On 25 May 2004 17:55:04 -0700, nsajus@yahoo.com (Ann) wrote:

>Hi,
>
>I had been running a Redhat 9 Linux server. Today when i ran nmap I
>saw a new entry called Elite using port 31337. I disconnected the
>computer from the network and tried to restart the machine. On
>restarting it went to INIT-2.05b
>prompt. Is there anyway i can restore my server back?:((
>
>I removed this hard disk and tried to make this a secondary hard drive
>on another redhat linux machine(whose hard disk will serve as the
>primary hard disk.) in the hope that i can mount the second hard disk
>and browse the contents and make backups..After i install the
>corrupted hard disk along with the good redhat linux hard disk, and
>restart it, it shows the primary hard disk(the good redhat disk) info
>and then it just hangs. I read some where that the second hard disk
>should be automatically be detected by the redhat machine, but it
>doesn't get there..Does it matter if the hard disks on both the
>machine are named hda? Is there a way to rename one of them to hdb? I
>know all these must be stupid questions..I am kind of new at this..
>
>Can anyone please help me? I'll be eternally grateful..
>
>Thanks,
>Ann


So it just booted to single user mode then? You might have been able
to just do 'init 3' or 'init 5'. If the system has been compromised,
you just want to get the data files off and rebuild the install.

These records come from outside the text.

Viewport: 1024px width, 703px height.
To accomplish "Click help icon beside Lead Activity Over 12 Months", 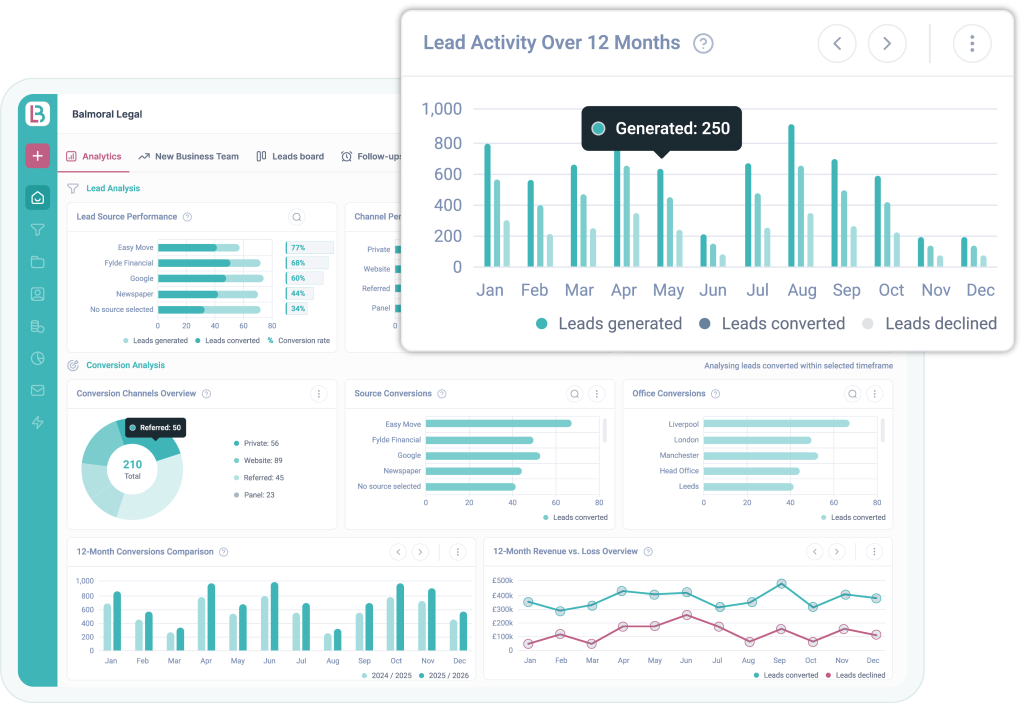I will (x=703, y=44).
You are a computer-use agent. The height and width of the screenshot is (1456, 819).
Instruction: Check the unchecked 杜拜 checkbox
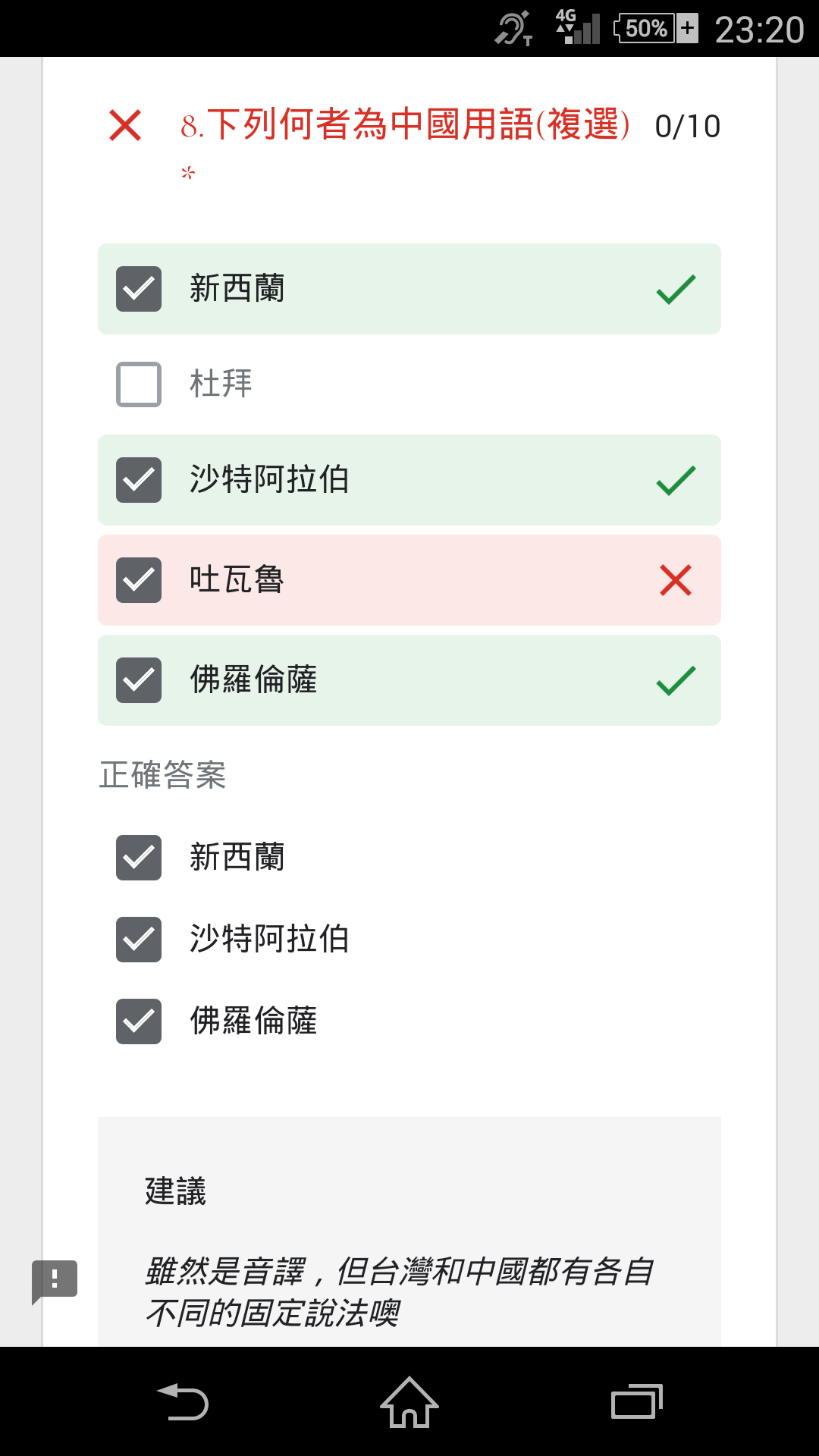139,384
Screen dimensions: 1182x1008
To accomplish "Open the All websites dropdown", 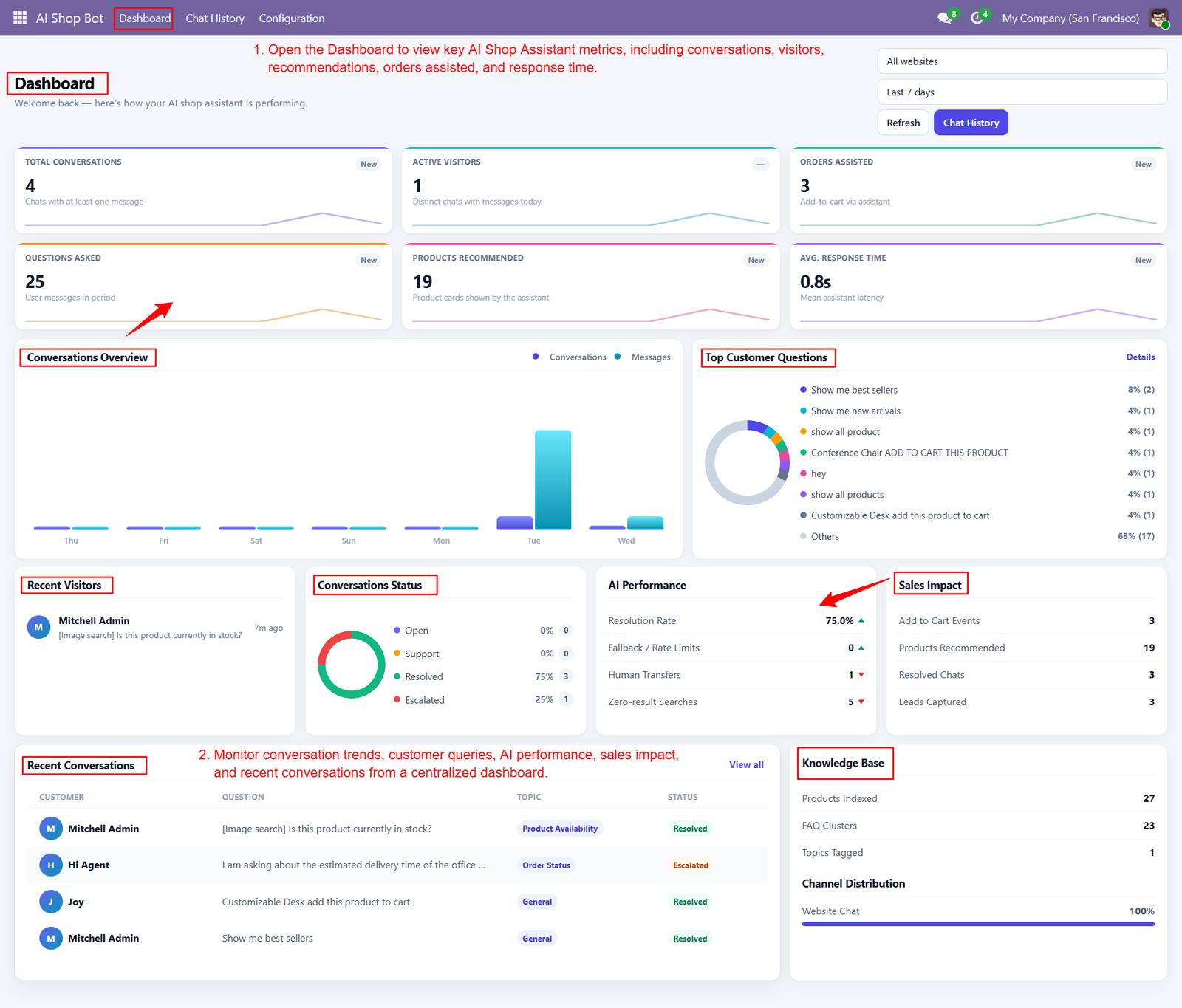I will (x=1022, y=61).
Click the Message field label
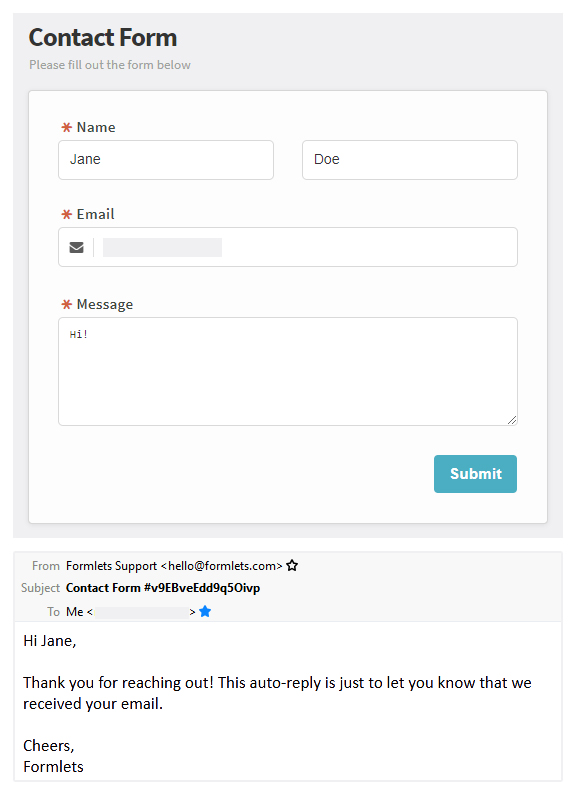 pos(105,304)
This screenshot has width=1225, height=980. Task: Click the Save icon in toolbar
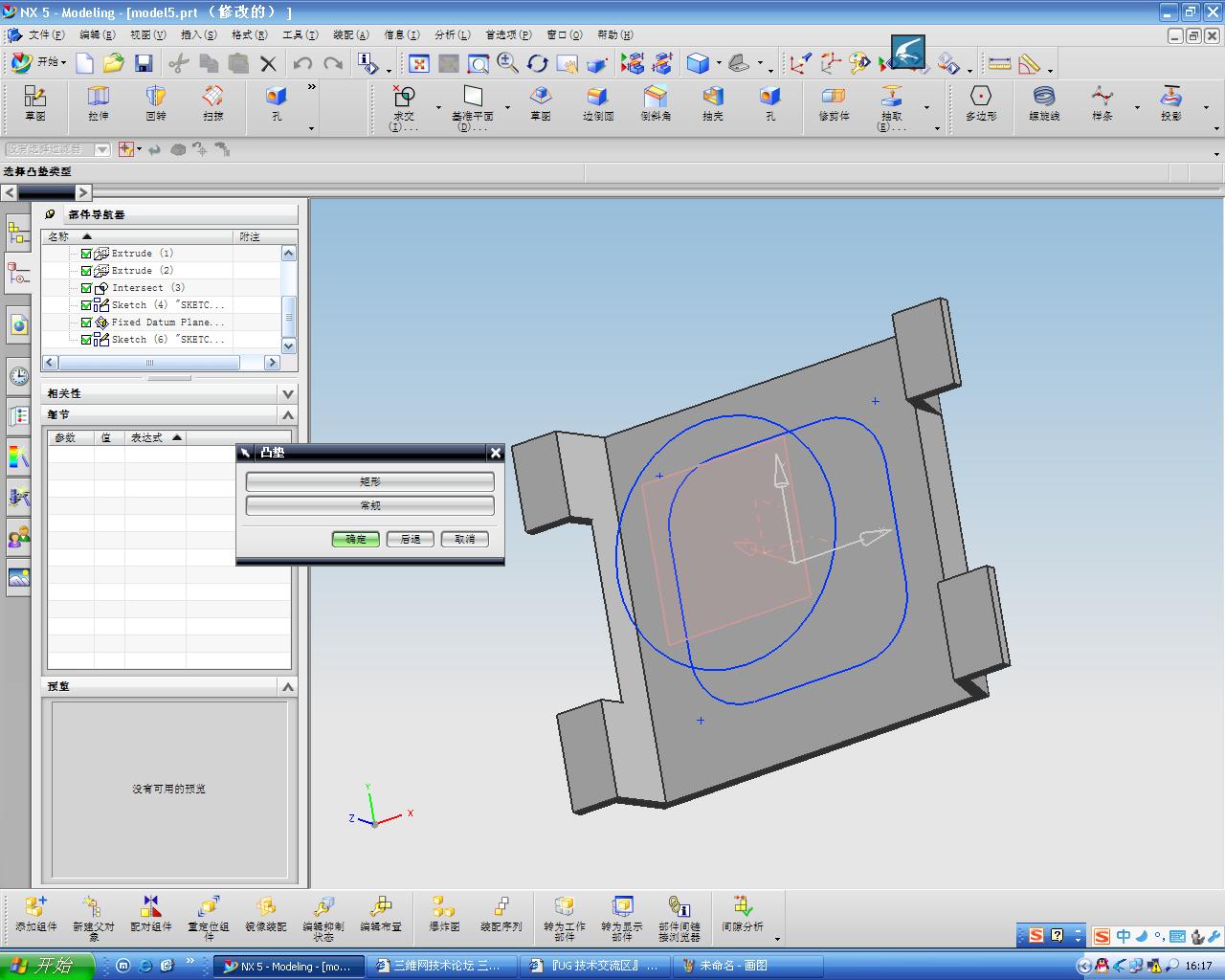point(144,64)

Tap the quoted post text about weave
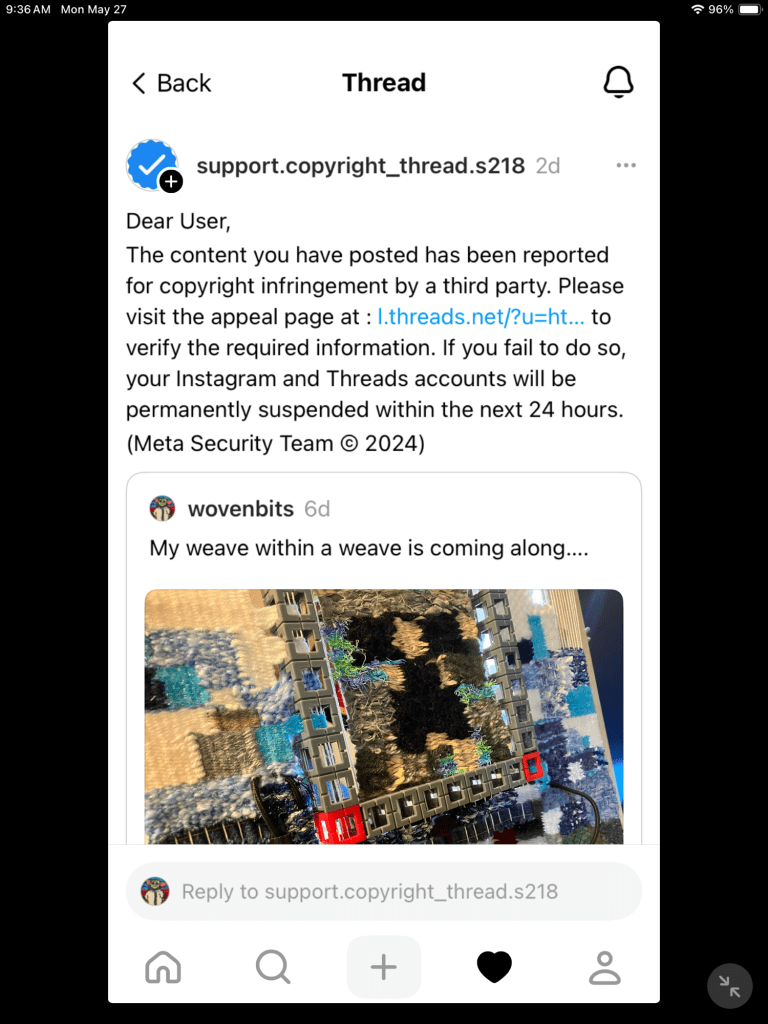point(369,547)
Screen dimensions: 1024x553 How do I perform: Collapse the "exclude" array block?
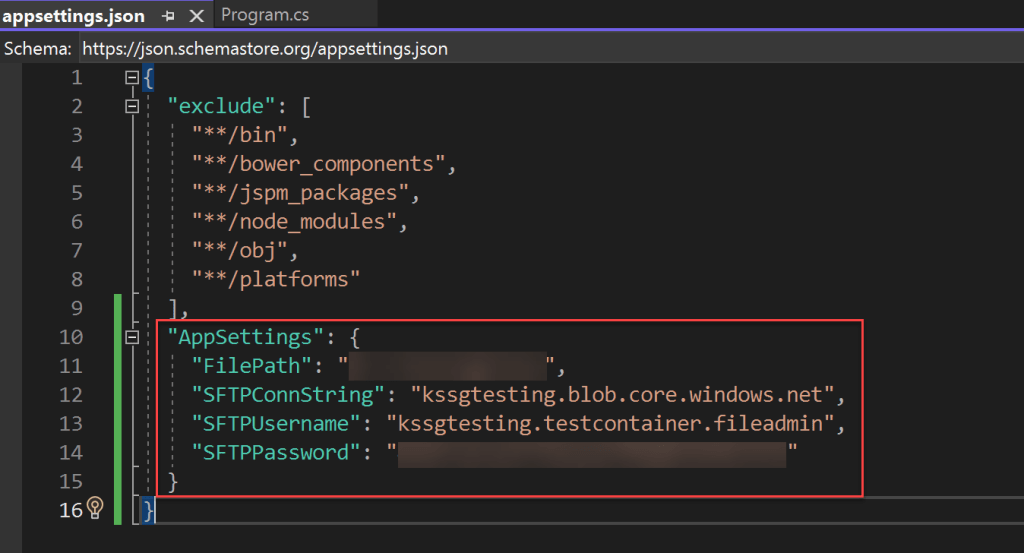pyautogui.click(x=131, y=106)
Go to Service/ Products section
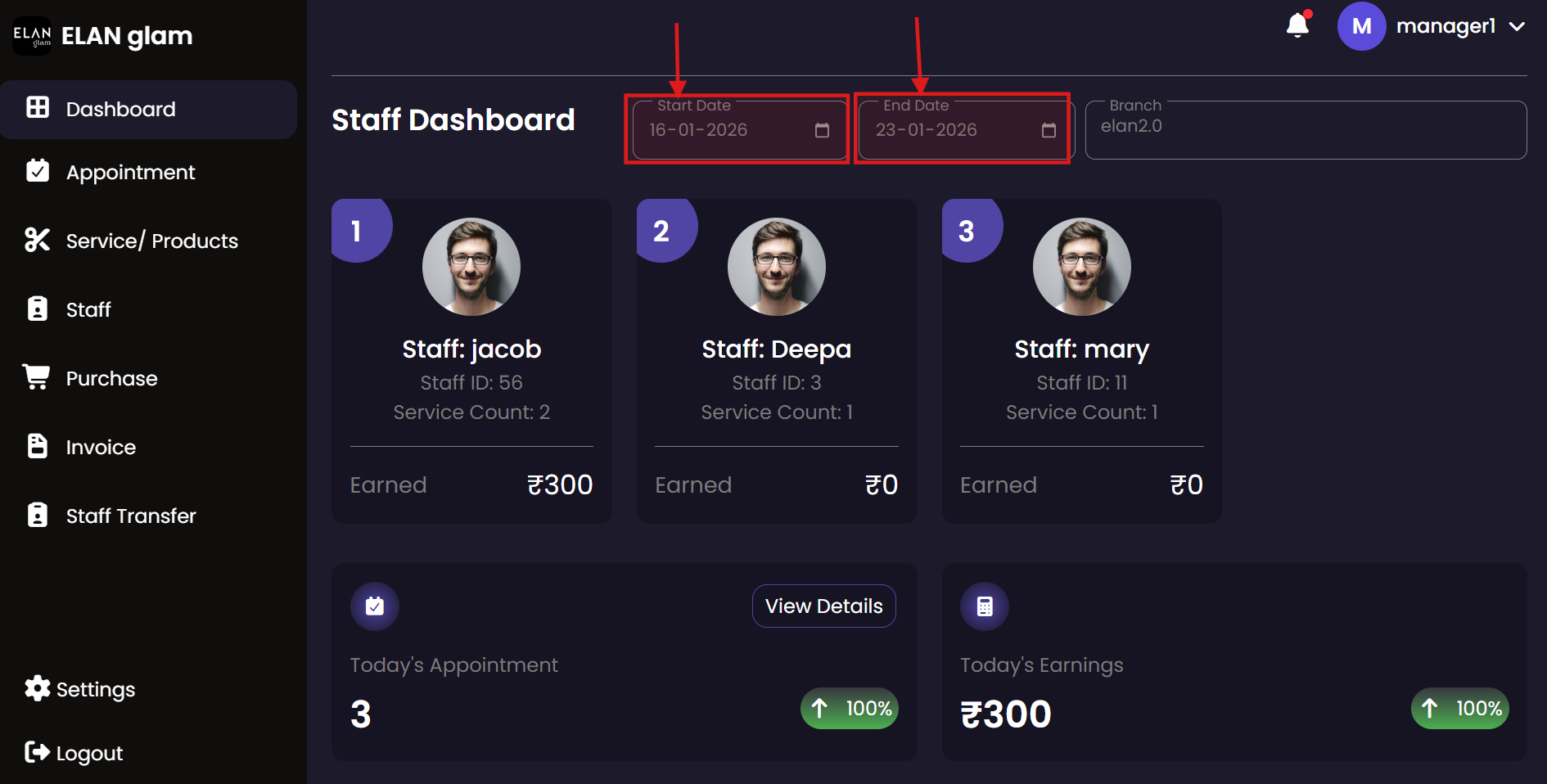The image size is (1547, 784). pyautogui.click(x=151, y=241)
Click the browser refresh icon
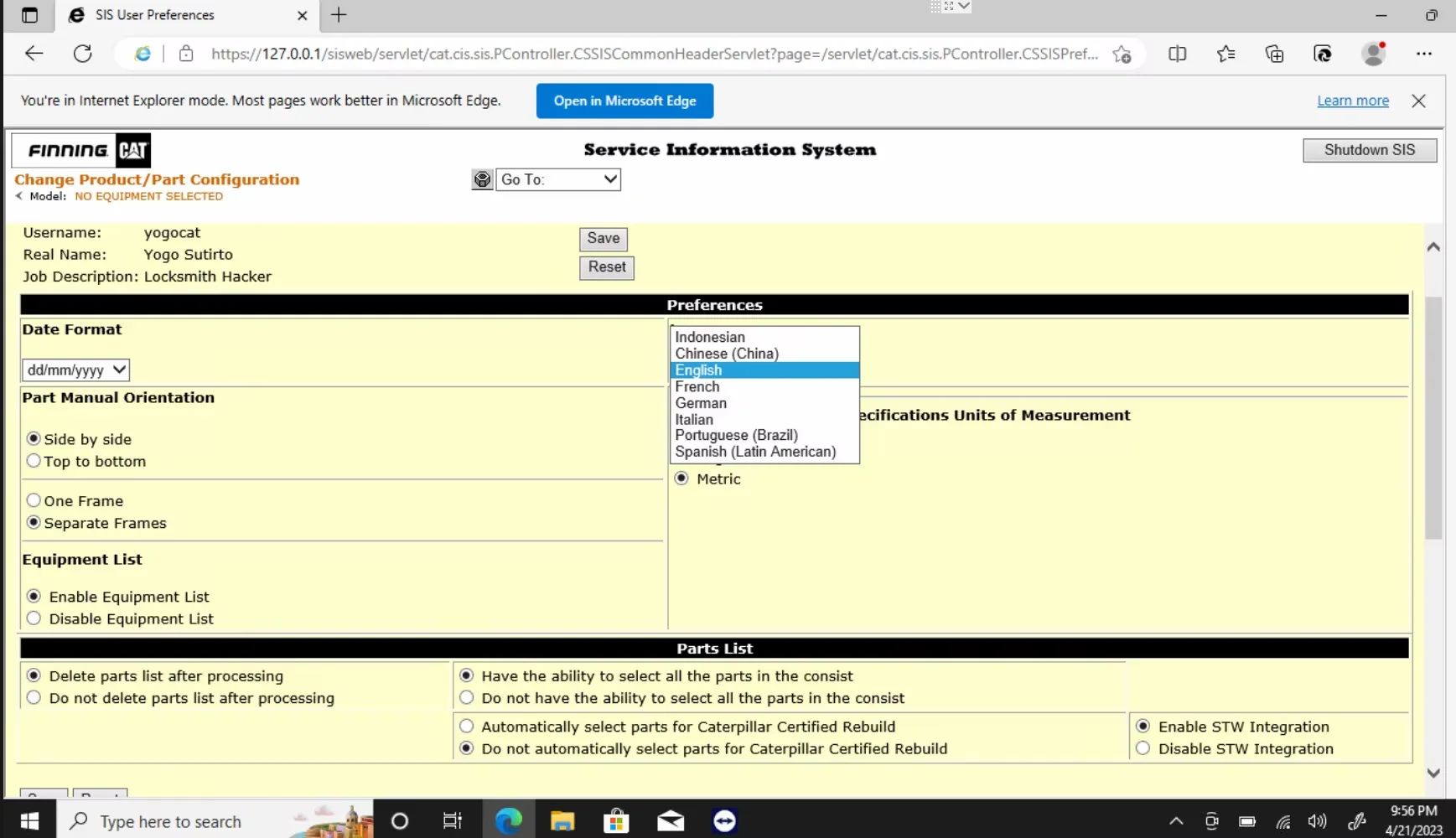This screenshot has width=1456, height=838. point(82,54)
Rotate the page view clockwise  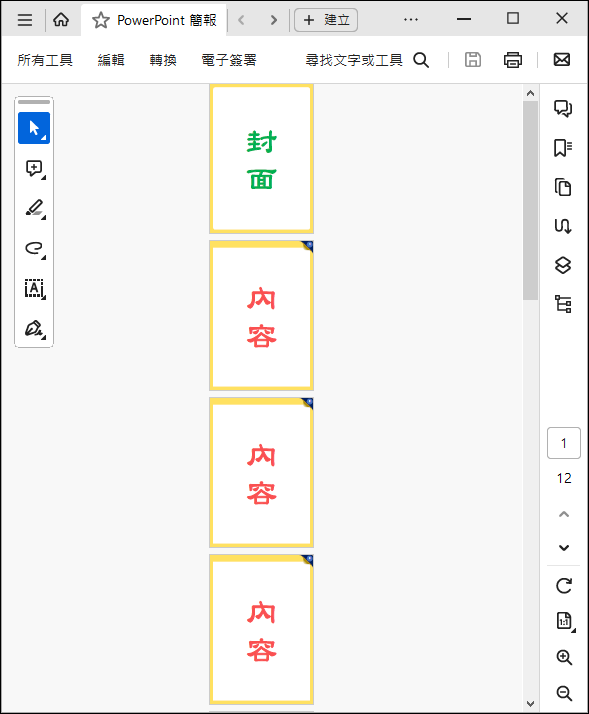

No
telling how many backdoors were installed.

As for the disk problem, you probably need to set the disk to be a
slave. In theory, duplicate labels should not be an issue as it
should mount the first matching label found which should be on the
first disk. Despite theory, I have had it not work correctly.

For forensics purposes, I would start by making an image of the drive.
If the hacker was any good, most of the evidence is gone or hard to
find (eg files deleted, but possibly recoverable).


-Chris